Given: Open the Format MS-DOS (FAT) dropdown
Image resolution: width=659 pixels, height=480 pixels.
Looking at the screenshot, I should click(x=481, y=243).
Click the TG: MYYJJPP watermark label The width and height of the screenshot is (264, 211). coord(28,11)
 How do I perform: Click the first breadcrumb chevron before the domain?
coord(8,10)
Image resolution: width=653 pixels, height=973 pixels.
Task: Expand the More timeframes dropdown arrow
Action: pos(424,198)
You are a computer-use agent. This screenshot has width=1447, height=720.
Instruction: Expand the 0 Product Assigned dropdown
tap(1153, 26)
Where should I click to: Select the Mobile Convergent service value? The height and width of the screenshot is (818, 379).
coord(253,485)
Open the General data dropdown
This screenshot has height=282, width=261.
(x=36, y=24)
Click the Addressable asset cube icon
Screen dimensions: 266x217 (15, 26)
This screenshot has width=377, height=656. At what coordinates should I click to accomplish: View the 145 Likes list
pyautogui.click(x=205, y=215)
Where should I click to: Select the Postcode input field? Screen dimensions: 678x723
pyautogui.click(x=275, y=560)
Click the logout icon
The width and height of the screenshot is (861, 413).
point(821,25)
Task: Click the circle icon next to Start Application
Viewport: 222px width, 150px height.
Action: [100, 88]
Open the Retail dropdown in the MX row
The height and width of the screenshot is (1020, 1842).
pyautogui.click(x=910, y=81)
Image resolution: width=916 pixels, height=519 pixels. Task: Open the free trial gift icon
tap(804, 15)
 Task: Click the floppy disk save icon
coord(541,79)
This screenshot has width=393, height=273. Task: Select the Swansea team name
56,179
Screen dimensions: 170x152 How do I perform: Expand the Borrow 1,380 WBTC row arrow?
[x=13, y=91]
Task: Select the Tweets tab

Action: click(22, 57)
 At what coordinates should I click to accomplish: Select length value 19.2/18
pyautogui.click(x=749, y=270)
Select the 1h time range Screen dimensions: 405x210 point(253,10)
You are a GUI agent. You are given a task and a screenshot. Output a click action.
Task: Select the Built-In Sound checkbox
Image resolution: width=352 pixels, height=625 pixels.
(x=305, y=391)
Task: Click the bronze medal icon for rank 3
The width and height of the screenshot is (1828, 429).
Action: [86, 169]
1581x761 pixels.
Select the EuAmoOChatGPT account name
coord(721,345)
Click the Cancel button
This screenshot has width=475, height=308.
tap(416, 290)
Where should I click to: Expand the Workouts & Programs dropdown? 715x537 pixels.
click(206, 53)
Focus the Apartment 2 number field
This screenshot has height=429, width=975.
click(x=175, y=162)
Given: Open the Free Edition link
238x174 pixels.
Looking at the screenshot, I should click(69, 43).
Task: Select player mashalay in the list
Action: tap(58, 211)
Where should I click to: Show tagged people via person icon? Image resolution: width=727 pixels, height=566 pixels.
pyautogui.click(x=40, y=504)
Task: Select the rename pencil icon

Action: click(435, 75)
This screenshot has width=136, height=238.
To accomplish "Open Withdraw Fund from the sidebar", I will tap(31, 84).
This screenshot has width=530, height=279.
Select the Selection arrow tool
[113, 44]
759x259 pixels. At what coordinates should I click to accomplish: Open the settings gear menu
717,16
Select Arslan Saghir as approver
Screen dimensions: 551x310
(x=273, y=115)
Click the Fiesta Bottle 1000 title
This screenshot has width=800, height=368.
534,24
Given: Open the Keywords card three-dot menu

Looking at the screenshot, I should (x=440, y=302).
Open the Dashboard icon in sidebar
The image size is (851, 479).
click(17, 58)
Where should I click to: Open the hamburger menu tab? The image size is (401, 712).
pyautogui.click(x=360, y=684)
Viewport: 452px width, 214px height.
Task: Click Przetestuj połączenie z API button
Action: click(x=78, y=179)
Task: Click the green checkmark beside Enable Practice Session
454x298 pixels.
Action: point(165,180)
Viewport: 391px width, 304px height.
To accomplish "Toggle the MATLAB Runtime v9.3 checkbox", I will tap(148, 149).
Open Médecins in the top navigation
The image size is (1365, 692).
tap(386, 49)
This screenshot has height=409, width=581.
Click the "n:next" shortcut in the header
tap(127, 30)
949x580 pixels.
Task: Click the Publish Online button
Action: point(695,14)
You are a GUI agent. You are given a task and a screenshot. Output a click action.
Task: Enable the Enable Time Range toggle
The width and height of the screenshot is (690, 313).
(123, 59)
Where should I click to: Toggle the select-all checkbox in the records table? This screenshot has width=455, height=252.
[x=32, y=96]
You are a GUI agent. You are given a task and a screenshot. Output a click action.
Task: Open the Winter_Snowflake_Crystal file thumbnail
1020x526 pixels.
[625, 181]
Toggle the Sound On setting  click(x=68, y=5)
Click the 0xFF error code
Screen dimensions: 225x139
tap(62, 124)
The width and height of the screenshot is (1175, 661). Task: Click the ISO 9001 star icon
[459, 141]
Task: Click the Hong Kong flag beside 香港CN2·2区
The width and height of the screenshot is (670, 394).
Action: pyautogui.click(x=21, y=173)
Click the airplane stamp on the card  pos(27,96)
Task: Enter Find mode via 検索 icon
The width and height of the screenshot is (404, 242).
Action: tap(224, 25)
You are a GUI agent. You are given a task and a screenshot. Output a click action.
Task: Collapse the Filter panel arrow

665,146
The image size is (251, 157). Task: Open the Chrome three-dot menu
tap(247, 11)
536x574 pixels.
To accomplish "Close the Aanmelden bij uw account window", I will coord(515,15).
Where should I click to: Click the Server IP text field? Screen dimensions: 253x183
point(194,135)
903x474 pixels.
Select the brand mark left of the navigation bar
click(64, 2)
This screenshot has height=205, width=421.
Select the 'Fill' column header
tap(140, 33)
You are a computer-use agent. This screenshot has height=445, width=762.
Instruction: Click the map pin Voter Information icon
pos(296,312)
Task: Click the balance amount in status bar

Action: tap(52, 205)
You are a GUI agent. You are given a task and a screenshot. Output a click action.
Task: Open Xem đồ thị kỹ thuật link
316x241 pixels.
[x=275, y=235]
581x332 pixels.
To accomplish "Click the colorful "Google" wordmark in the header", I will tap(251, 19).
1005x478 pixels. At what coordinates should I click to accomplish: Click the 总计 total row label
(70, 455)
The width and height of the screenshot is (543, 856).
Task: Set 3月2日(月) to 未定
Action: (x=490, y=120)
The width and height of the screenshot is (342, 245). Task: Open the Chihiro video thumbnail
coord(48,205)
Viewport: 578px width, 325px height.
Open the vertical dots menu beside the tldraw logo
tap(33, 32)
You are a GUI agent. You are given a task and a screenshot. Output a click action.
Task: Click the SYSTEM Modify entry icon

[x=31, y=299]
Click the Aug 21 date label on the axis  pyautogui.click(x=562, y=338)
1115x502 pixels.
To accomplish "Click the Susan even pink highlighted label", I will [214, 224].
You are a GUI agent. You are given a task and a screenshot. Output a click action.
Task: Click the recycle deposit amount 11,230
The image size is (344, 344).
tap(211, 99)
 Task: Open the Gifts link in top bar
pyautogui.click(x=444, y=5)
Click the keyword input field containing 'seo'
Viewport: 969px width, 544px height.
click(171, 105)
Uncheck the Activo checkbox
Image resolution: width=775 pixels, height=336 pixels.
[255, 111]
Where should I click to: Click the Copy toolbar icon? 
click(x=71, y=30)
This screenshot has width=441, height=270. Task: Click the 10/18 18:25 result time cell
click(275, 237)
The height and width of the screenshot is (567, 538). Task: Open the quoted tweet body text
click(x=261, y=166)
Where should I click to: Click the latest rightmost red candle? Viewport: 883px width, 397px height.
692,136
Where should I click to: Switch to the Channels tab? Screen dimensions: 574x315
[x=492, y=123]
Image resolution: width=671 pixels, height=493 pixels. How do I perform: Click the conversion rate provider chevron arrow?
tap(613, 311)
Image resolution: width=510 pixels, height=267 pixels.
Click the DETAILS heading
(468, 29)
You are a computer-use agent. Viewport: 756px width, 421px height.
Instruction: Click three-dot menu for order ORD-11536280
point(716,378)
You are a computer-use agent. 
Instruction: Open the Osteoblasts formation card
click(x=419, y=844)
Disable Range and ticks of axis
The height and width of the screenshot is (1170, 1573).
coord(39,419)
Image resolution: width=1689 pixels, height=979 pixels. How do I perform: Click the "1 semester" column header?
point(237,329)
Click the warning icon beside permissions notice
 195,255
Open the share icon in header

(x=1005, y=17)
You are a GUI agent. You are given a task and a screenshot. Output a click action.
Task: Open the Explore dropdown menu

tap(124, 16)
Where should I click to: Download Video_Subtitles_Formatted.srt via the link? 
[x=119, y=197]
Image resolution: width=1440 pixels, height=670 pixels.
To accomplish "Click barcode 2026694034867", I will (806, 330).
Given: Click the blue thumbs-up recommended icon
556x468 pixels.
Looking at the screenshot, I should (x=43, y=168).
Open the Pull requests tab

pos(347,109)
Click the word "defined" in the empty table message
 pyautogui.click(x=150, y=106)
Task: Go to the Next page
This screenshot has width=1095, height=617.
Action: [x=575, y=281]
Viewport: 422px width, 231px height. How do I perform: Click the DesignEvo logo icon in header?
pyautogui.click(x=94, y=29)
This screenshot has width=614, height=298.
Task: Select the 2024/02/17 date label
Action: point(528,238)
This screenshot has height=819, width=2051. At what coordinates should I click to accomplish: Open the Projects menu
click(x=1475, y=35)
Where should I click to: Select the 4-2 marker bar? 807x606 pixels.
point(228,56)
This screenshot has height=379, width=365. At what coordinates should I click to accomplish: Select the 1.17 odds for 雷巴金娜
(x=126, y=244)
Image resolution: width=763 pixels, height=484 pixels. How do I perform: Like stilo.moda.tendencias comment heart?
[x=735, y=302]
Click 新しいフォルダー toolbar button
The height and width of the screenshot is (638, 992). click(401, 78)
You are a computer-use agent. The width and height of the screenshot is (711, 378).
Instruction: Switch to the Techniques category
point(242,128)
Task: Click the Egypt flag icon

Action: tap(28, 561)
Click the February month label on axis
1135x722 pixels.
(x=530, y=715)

::::::::

▶ [Prompt]:
Look above for the line with "Task: Select the rename pencil icon" and the line with "This screenshot has height=409, width=581.", and reproduce exactly those two lines plus every line between, nothing more.

▶ [The completed task]:
Task: Select the rename pencil icon

Action: click(435, 75)
This screenshot has width=136, height=238.
To accomplish "Open Withdraw Fund from the sidebar", I will tap(31, 84).
This screenshot has width=530, height=279.
Select the Selection arrow tool
[113, 44]
759x259 pixels. At what coordinates should I click to accomplish: Open the settings gear menu
717,16
Select Arslan Saghir as approver
Screen dimensions: 551x310
(x=273, y=115)
Click the Fiesta Bottle 1000 title
This screenshot has width=800, height=368.
534,24
Given: Open the Keywords card three-dot menu

Looking at the screenshot, I should (x=440, y=302).
Open the Dashboard icon in sidebar
The image size is (851, 479).
click(17, 58)
Where should I click to: Open the hamburger menu tab? The image size is (401, 712).
pyautogui.click(x=360, y=684)
Viewport: 452px width, 214px height.
Task: Click Przetestuj połączenie z API button
Action: click(x=78, y=179)
Task: Click the green checkmark beside Enable Practice Session
454x298 pixels.
Action: point(165,180)
Viewport: 391px width, 304px height.
To accomplish "Toggle the MATLAB Runtime v9.3 checkbox", I will tap(148, 149).
Open Médecins in the top navigation
The image size is (1365, 692).
tap(386, 49)
This screenshot has height=409, width=581.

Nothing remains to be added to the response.